Stored data:
▼

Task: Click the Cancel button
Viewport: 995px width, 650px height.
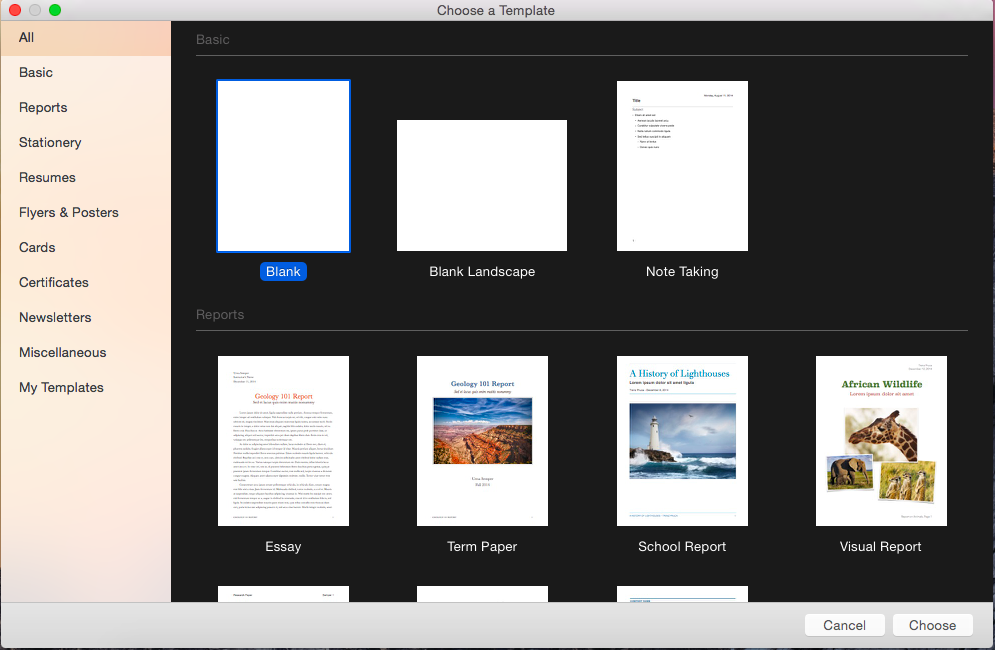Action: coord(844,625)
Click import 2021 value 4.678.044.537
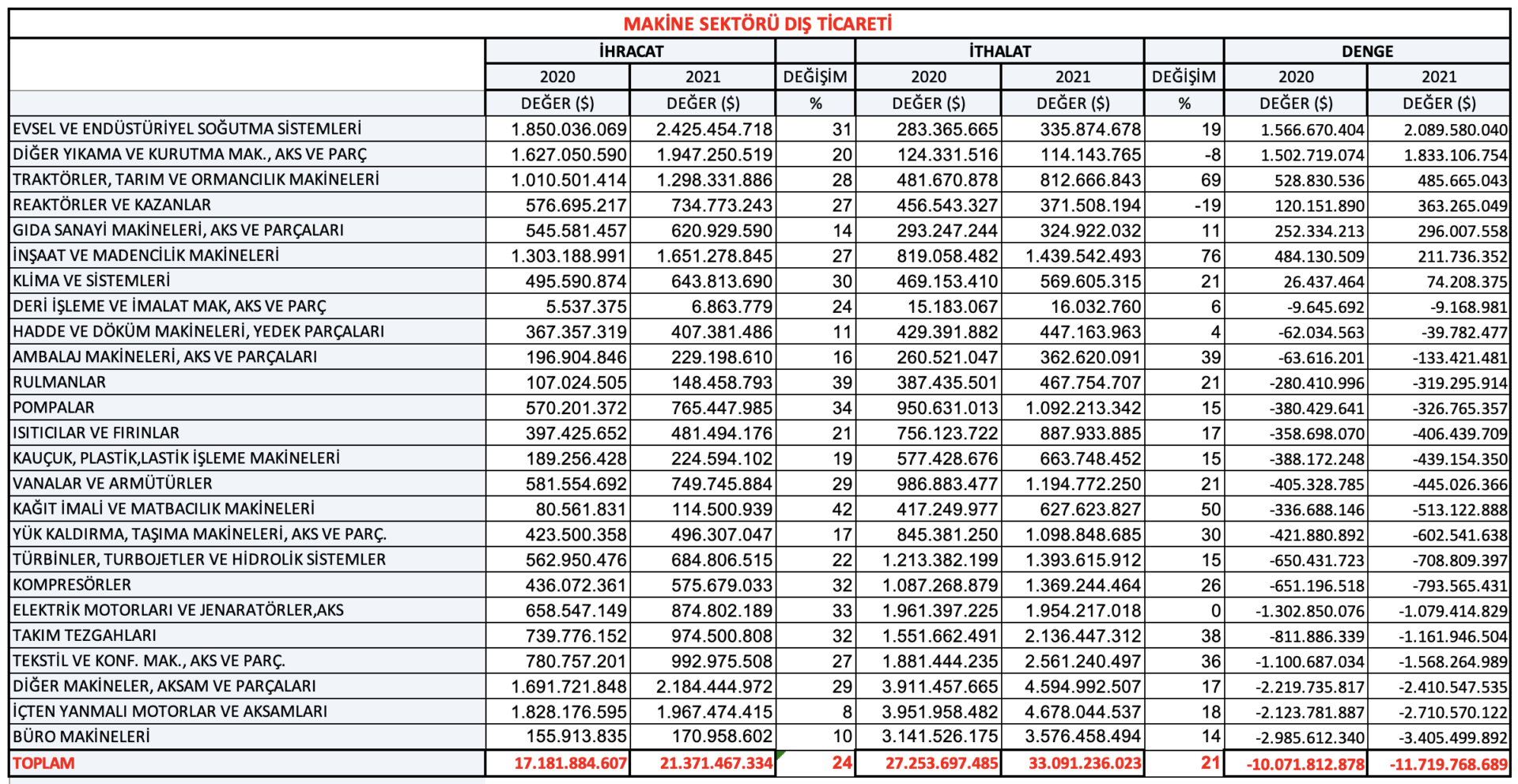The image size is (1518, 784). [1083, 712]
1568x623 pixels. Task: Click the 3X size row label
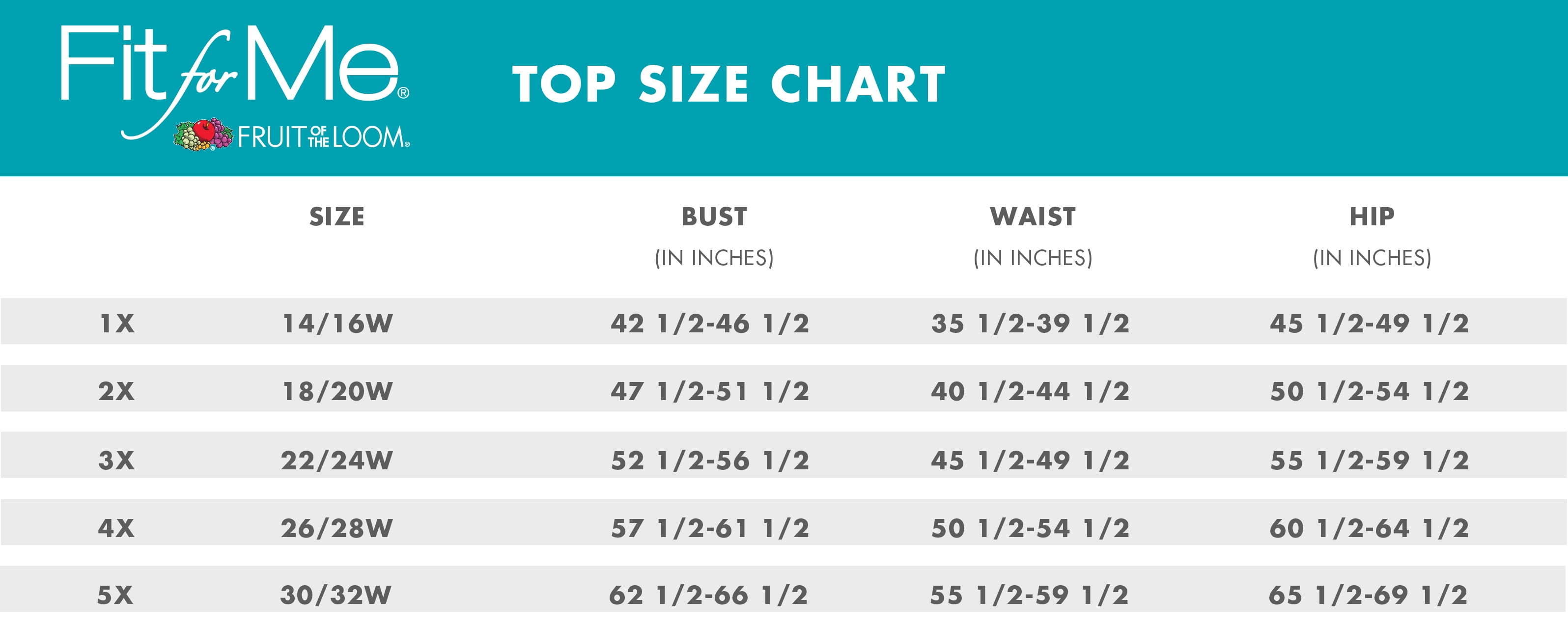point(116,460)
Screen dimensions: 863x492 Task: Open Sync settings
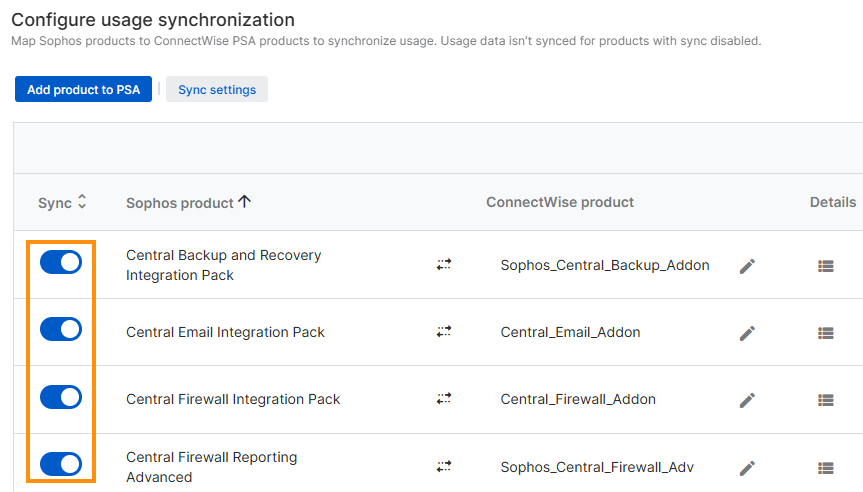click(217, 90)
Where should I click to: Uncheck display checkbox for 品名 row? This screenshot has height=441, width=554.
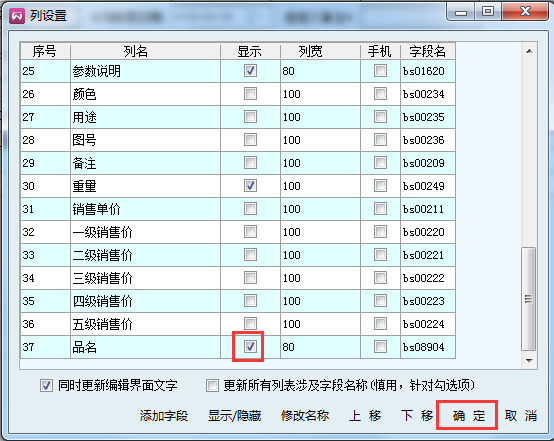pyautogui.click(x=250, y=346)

▲

### Problem:
Can you repeat every record above exactly, apart from the pictures?

### Output below:
Task: Click the Cancel button
Viewport: 995px width, 650px height.
Action: coord(844,625)
Click import 2021 value 4.678.044.537
The image size is (1518, 784). [1083, 712]
1568x623 pixels. Task: Click the 3X size row label
point(116,460)
Screen dimensions: 863x492 Task: Open Sync settings
click(217, 90)
Where should I click to: Uncheck display checkbox for 品名 row? This screenshot has height=441, width=554.
pyautogui.click(x=250, y=346)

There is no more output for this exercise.